EXERCISE OBJECTIVE: Take each line in the entries below that holds "button" and show it.

LISTED ENTRIES:
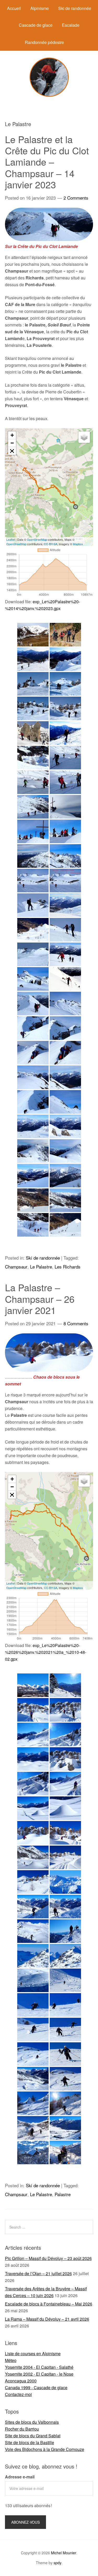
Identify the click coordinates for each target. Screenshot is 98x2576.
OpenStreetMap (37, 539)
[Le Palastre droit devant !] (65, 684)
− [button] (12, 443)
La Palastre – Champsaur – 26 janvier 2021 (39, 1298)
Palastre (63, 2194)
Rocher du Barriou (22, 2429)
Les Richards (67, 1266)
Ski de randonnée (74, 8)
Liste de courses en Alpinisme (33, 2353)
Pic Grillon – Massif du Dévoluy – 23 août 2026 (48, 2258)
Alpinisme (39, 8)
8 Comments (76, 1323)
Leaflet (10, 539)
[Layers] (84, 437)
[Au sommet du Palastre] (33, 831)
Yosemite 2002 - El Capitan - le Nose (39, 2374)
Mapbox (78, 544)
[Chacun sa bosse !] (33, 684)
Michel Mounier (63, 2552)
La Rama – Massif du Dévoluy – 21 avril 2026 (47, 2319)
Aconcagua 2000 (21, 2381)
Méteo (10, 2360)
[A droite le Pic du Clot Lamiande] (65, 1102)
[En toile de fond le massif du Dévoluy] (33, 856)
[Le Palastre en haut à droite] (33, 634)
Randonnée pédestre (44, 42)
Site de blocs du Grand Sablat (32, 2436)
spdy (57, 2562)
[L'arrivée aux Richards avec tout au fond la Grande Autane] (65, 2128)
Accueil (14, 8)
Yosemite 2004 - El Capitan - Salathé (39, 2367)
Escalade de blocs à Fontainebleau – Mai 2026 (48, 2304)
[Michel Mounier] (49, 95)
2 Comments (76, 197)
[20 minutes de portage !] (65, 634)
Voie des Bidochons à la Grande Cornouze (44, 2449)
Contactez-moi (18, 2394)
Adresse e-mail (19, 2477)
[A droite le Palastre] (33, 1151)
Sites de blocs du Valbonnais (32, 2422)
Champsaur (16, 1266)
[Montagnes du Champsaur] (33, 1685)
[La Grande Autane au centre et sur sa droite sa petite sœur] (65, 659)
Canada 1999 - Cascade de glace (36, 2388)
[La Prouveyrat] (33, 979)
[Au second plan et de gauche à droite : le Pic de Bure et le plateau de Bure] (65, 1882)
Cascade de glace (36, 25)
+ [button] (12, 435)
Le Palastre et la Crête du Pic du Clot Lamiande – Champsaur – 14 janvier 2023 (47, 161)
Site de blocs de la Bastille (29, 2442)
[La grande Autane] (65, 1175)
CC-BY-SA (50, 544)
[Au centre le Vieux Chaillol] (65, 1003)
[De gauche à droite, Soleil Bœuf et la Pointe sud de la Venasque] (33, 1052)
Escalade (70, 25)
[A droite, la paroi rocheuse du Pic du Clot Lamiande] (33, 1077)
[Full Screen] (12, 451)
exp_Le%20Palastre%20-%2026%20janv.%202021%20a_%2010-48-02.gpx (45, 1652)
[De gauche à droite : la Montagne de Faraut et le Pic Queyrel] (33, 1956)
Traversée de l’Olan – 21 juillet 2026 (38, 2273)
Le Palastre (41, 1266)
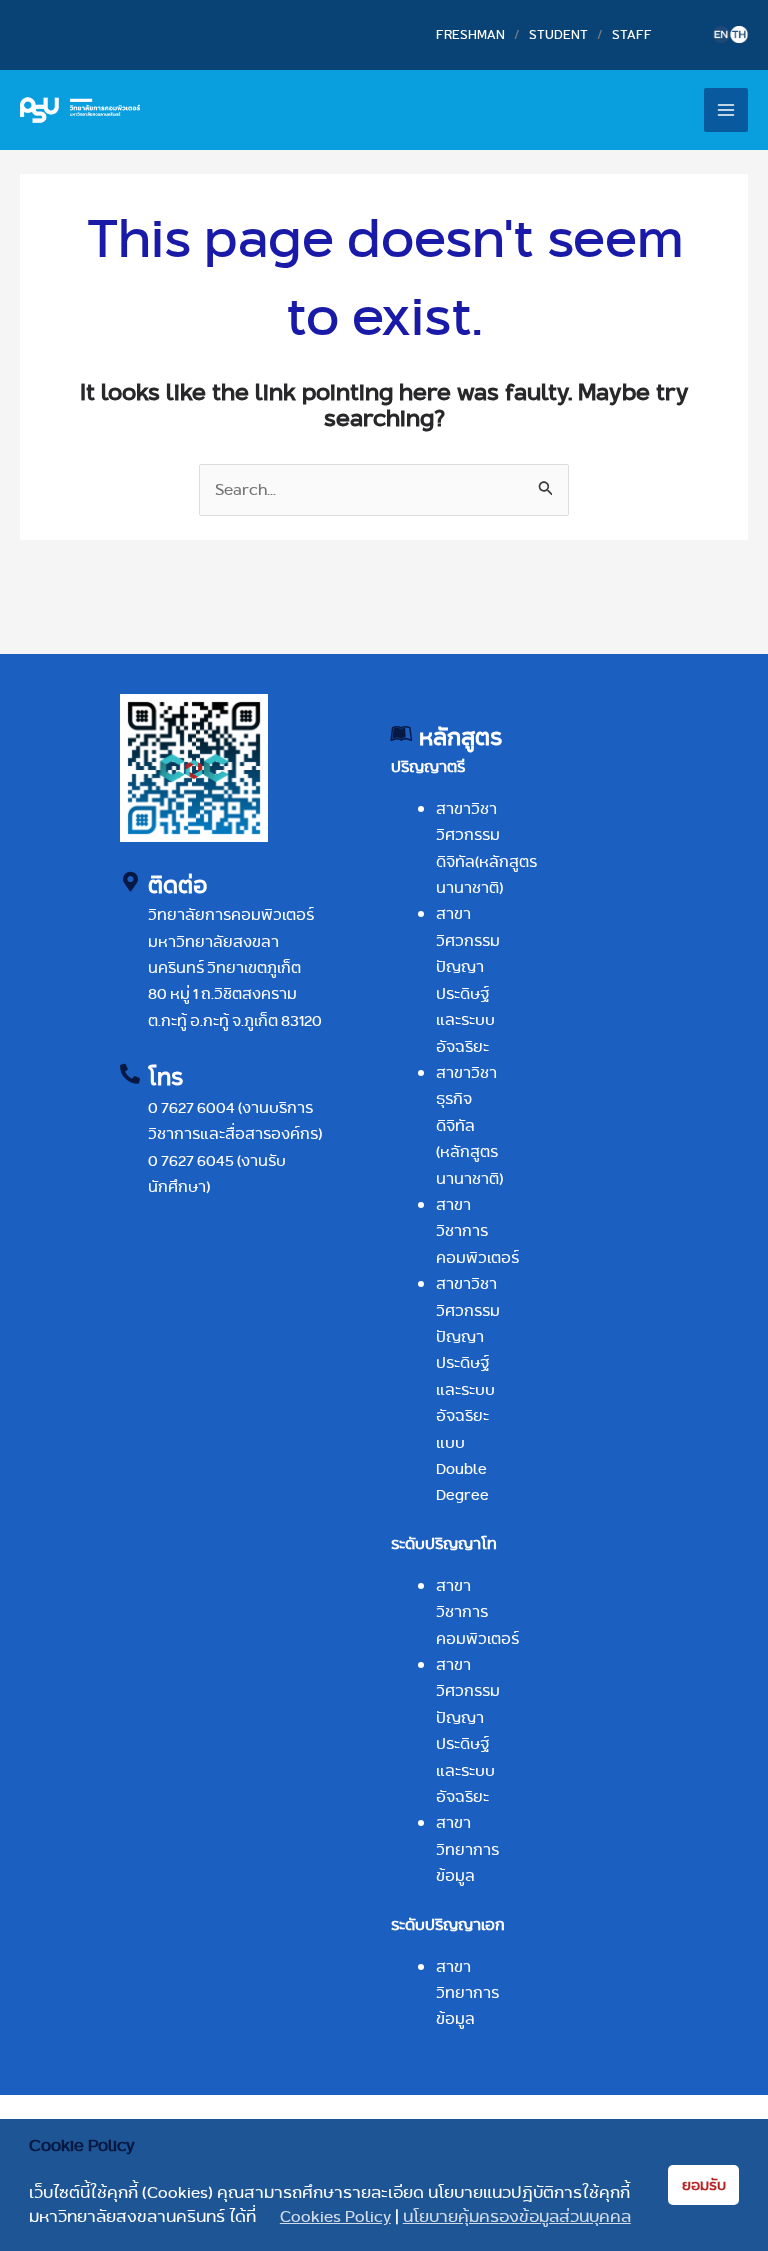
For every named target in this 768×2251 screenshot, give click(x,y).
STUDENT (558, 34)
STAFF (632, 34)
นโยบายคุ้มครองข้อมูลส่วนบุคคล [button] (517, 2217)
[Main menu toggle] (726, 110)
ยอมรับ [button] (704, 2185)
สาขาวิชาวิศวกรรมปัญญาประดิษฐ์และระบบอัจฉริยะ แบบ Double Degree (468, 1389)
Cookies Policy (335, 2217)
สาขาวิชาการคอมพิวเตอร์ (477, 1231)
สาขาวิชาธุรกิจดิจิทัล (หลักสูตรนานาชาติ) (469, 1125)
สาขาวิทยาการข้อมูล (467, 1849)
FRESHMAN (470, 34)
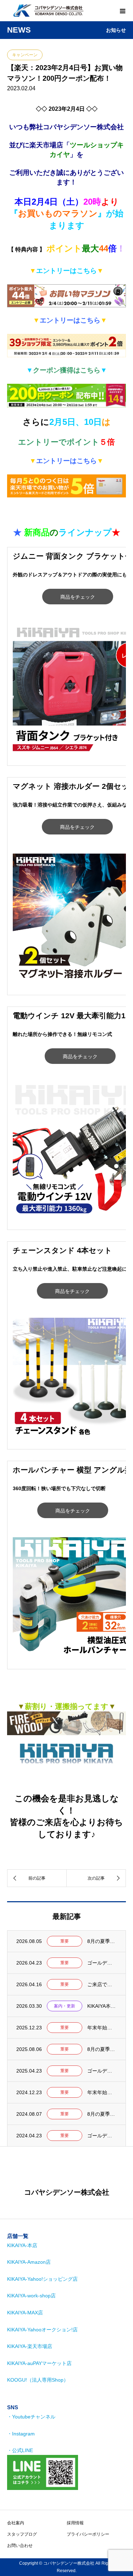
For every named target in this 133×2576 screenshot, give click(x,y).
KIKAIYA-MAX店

ANSWER BOX:
− [button] (12, 443)
+ [button] (12, 435)
นโยบายคุ้มครองข้อมูลส่วนบุคคล [button] (517, 2217)
ยอมรับ [button] (704, 2185)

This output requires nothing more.